▸ Parts of the exercise:
[1] Could you reproduce everything from "As usual, CNN" down to "patients? Of course, they are." in the piece on Georgia's rural hospitals, word for word?
[2] Based on the piece on Georgia's rural hospitals, what are the answers to these questions?
(a) What share of rural hospitals in Georgia are at risk of closing if Medicaid funds are cut?
(b) Who makes up the review board that grants a Certificate of Need?
(c) In whose hands does the piece say important economic decisions should not be placed?

▸ Passage to read:
A recent CNN article shows that 53% of rural hospitals in the state of Georgia are at risk of closing if Medicaid funds are cut.
As usual, CNN does not tell the whole story. Georgia is one of a few states which still has a Certificate of Need (CoN) which is granted by a review board consisting of a few elite administrators of existing hospitals. This board decides which hospitals can be formed and where.
Is it possible that these administrators are influenced in any way to protect the interests of their own hospitals? Of course, they are. Could it be the CoN board members are more agreeable to approve hospitals which do not cut into their market of patients? Of course, they are.
Profit motive is a strong motivator and is no vice. But, because of it, we should avoid placing important economic decisions in the hands of a few so-called experts.

▸ Extracted records:
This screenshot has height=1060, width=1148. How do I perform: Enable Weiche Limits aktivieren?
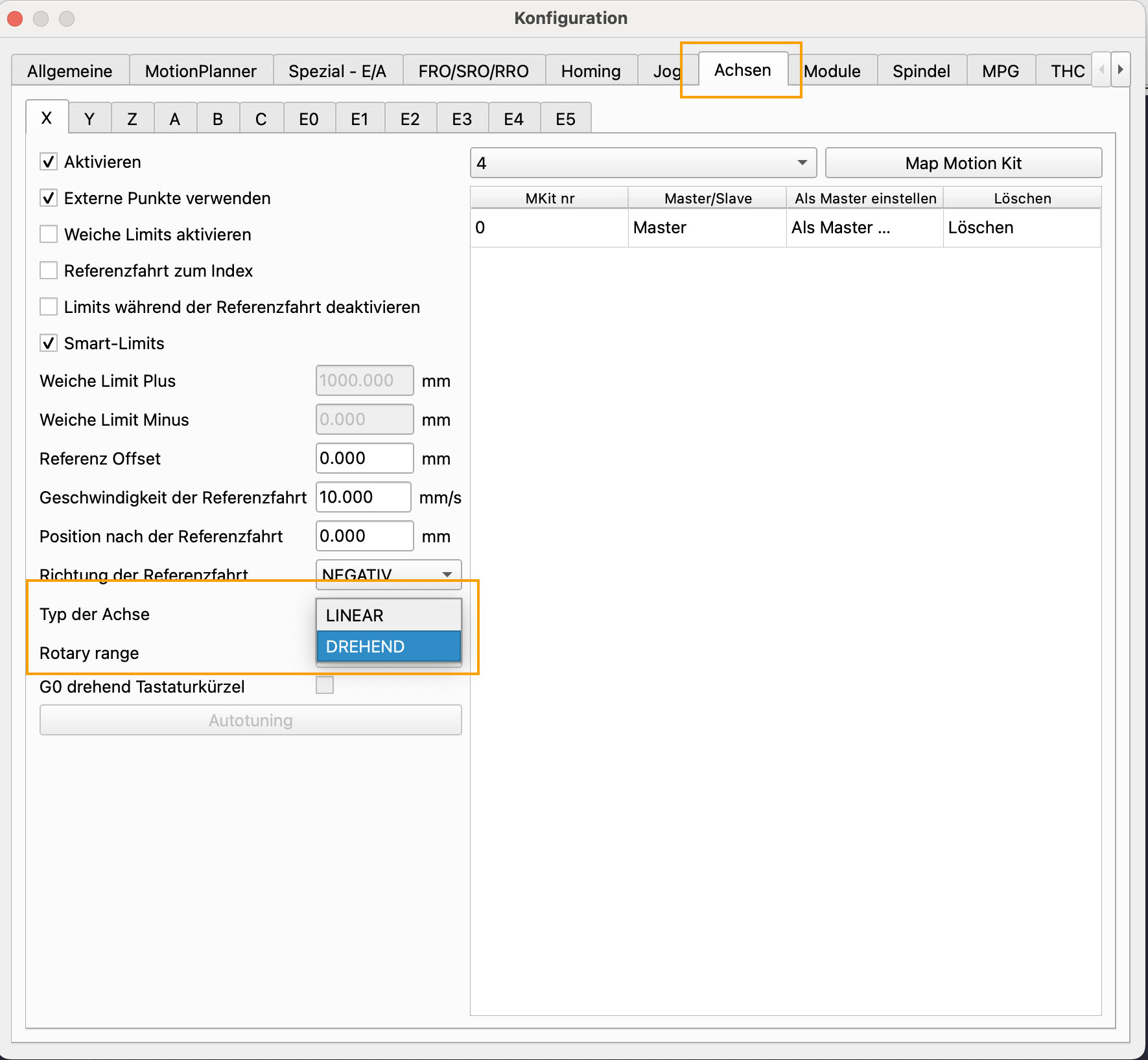click(49, 235)
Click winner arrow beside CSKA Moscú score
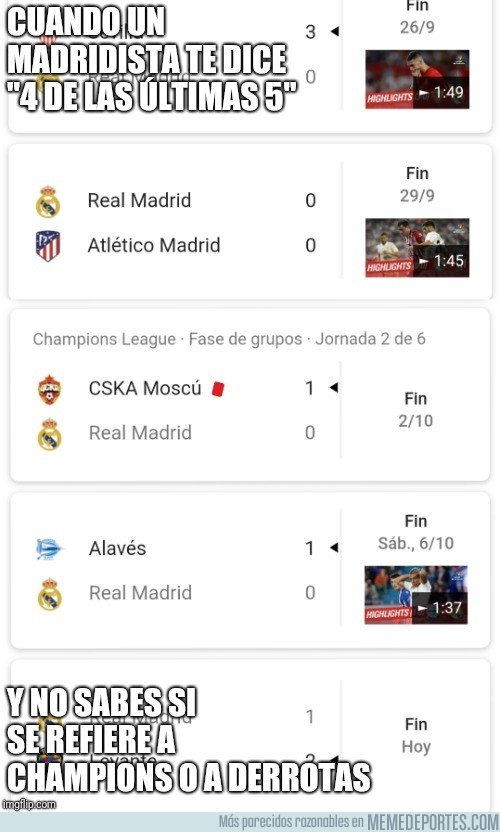 click(x=333, y=388)
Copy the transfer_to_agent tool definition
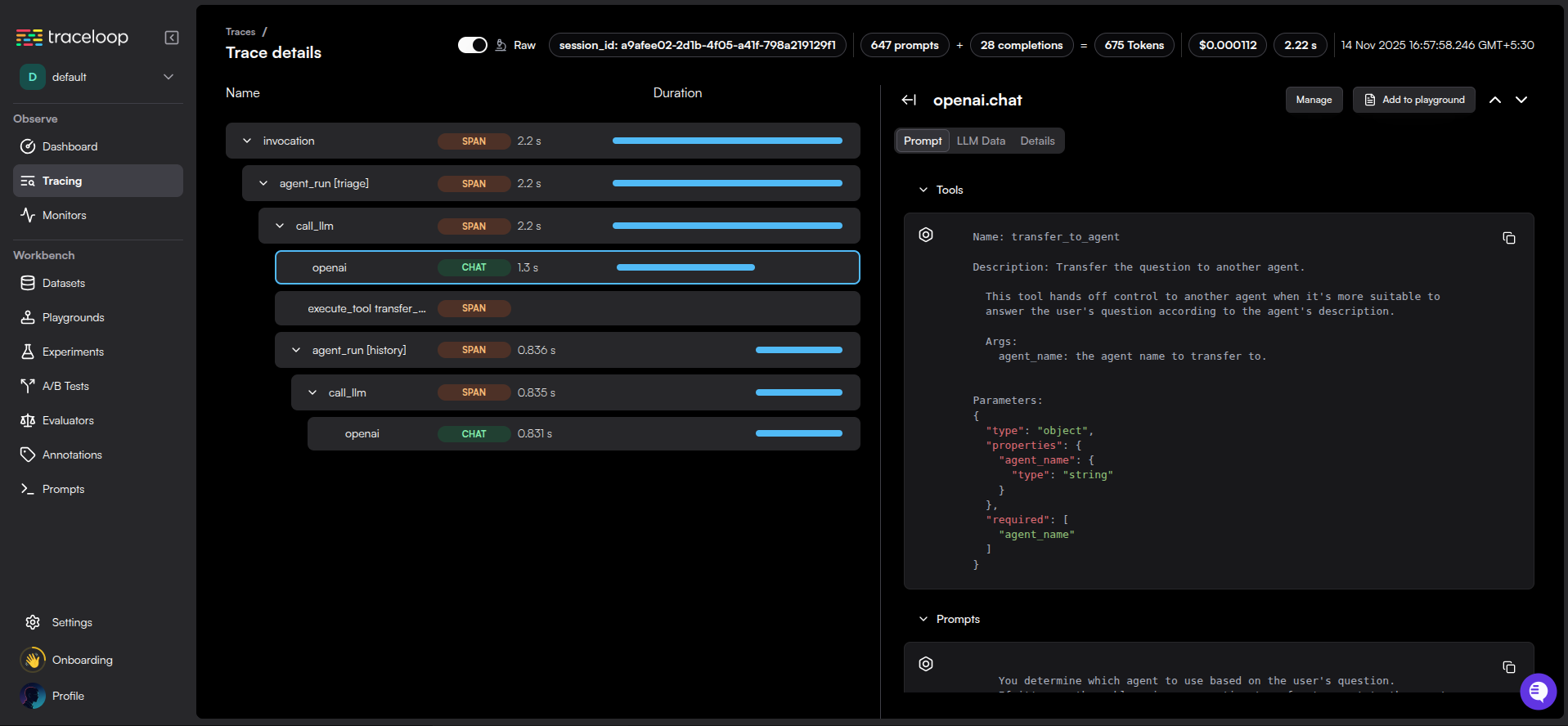The image size is (1568, 726). click(x=1508, y=238)
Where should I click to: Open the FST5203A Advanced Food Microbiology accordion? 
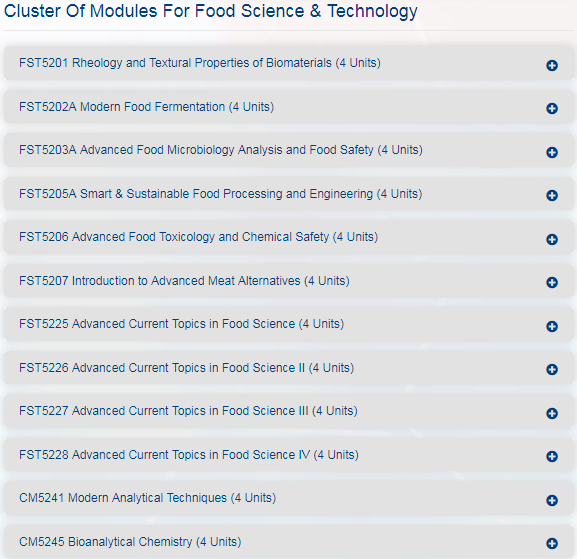288,150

▸ Outputs by task:
[1]
As usual, CNN does not tell the whole story. Georgia is one of a few states which still has a Certificate of Need (CoN) which is granted by a review board consisting of a few elite administrators of existing hospitals. This board decides which hospitals can be formed and where.
Is it possible that these administrators are influenced in any way to protect the interests of their own hospitals? Of course, they are. Could it be the CoN board members are more agreeable to approve hospitals which do not cut into their market of patients? Of course, they are.

[2]
(a) 53%
(b) A few elite administrators of existing hospitals
(c) A few so-called experts